Start of Source data

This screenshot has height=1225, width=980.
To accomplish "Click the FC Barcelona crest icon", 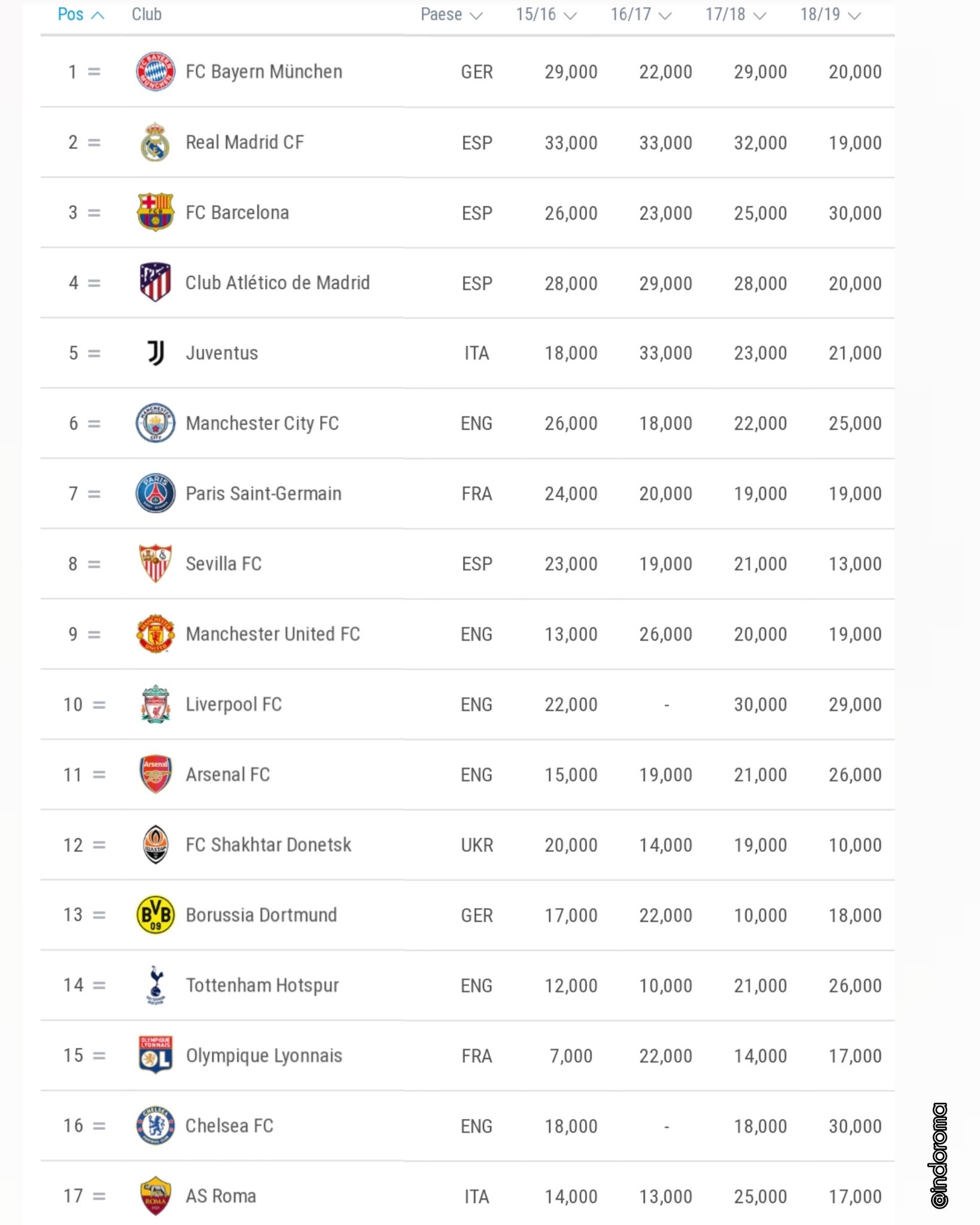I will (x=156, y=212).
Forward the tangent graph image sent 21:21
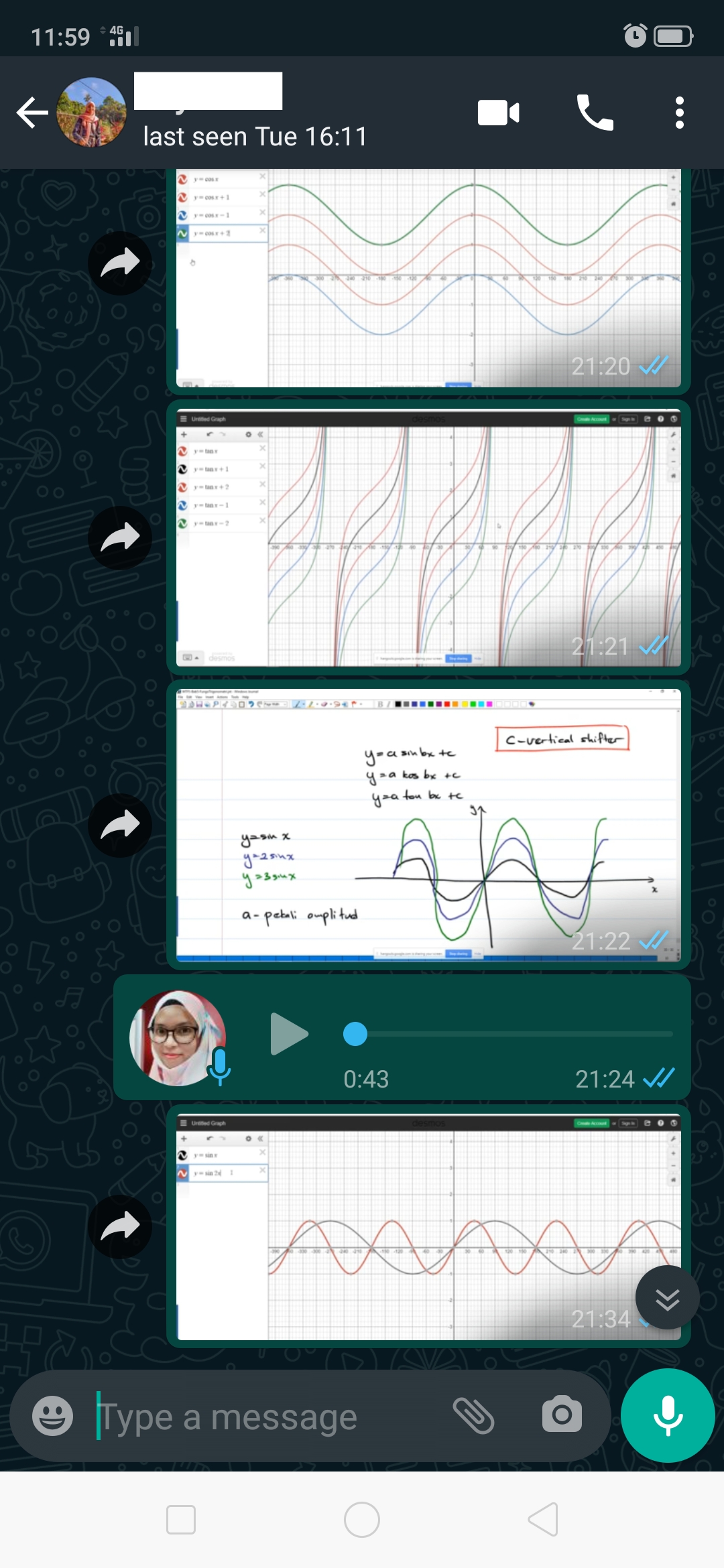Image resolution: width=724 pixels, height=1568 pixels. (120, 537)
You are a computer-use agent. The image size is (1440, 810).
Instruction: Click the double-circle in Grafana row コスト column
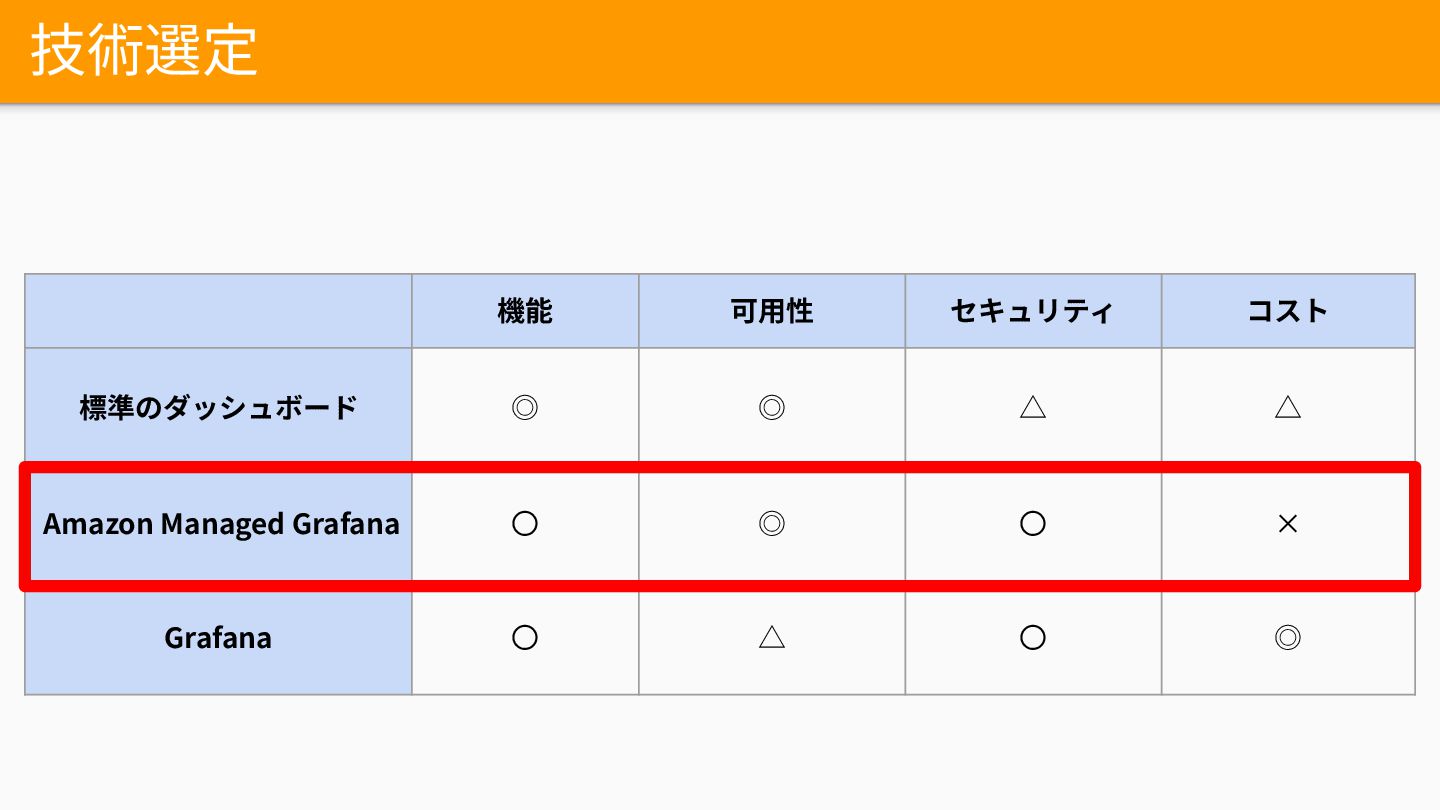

End of Source data

What you are asked to do —
Nothing but the lines from the one containing "Forward the tangent graph image sent 21:21" to the last line of the records should be returned, exactly as they appear and without pictures.

Result of this exercise —
Forward the tangent graph image sent 21:21
Image resolution: width=724 pixels, height=1568 pixels. (120, 537)
You are a computer-use agent. The image size is (1440, 810).
Instruction: Click the double-circle in Grafana row コスト column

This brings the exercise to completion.